Replace "agreement" with "contract" in the entries below and write out every line again, leaving everything else as it is.

Start of Input for this task

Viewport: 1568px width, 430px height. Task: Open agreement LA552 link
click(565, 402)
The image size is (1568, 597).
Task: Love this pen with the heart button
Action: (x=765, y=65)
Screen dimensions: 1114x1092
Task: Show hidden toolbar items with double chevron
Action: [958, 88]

End of Input for this task

Completed exercise:
Viewport: 1568px width, 430px height. Task: Open contract LA552 link
click(565, 402)
The image size is (1568, 597).
Task: Love this pen with the heart button
Action: (x=765, y=65)
Screen dimensions: 1114x1092
Task: Show hidden toolbar items with double chevron
Action: [958, 88]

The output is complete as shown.